Here are 5 simple tips that will help take your fall photography to the next level.
Note: Here are some other landscape photography ideas.
Chase The Light
Of course, this applies any time of the year — you always want to find the best light. But I think most will agree that autumn light is extra beautiful and it is a wonderful complement to the changing foliage.

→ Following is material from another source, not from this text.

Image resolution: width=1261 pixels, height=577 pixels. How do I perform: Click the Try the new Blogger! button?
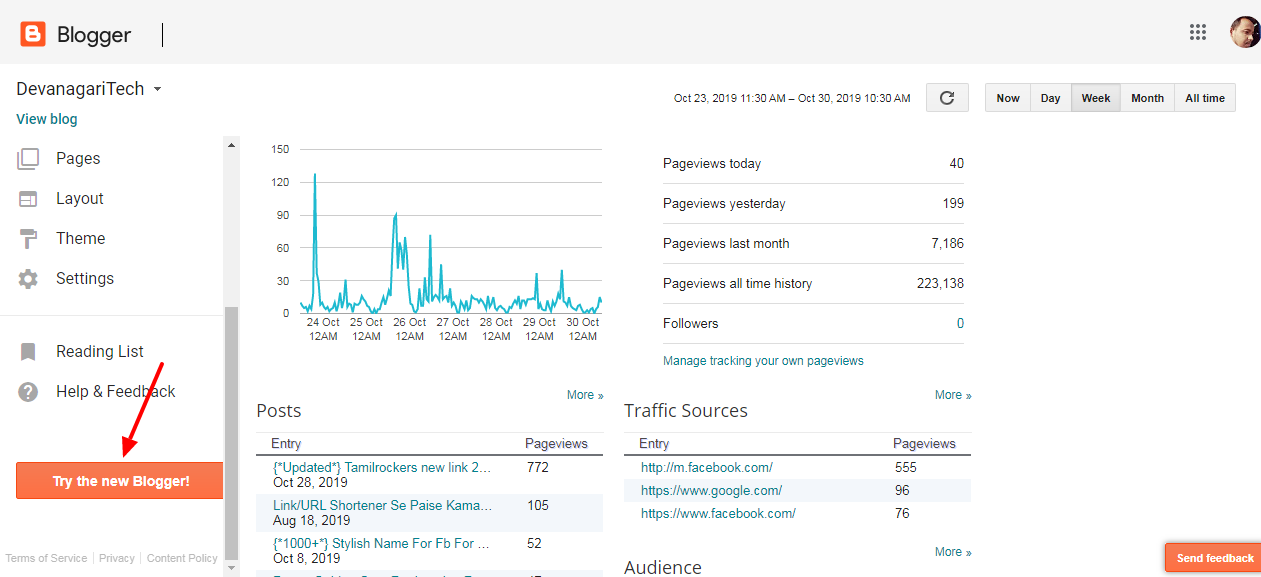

Use the warm light to really convey the glow of the season by looking for backlit scenes and capturing the light as it filters in through the leaves.
Add Some Saturation
Again, fall is about warm, earthy colors. You can enhance the natural beauty of these tones by adding a bit of saturation in post-production. It’s easy to go overboard, so try to avoid being heavy-handed with slider. You just want to make the image pop a bit.
Pick The Perfect Time
This is particularly important for those interested in photographing colorful leaves. Although fall may last for a period of three months, the colorful foliage sticks around for only about a third of that time.
Ideally, you want to catch “peak foliage,” which varies according to the region in which you live. If you’re a veteran fall photographer, you will likely know what that timeframe is.
If you are in the US, check out the Fall Foliage Prediction Map. You can use this visual guide to track the progression of the changing colors and plan your photography around it. If you have something similar in your part of the world, then tell us in the comments below
Venture Into The Fog
To me, fog and mist are captivating treats any time of year, but they definitely add the perfect dynamic touch to fall photos.
Fog and mist tend to appear just after sunrise. If accompanied by cloud coverage they’ll linger longer into the day, otherwise, you need to be prepared to capture fog and mist pretty quickly.
Vary Your Perspective
Wide-angle lenses are great for fall photography, as they allow you to capture vast, colorful scenery. On the other hand, fall brings with it plenty of opportunity to photograph details, so get low and get close to things.
You might also try working with very shallow depth of field or perhaps trying out something a bit more abstract where colors dominate.
Fall provides unique visuals for photographers to play with. From seasonal colors and tones to atmospheric conditions, the autumnal wonderland will keep you busy for weeks on end.
Create classic wide angle compositions that will appeal immediately to everyone, but also take the time to experiment with the bevvy of colors and textures at your disposal to convey a different take on the season.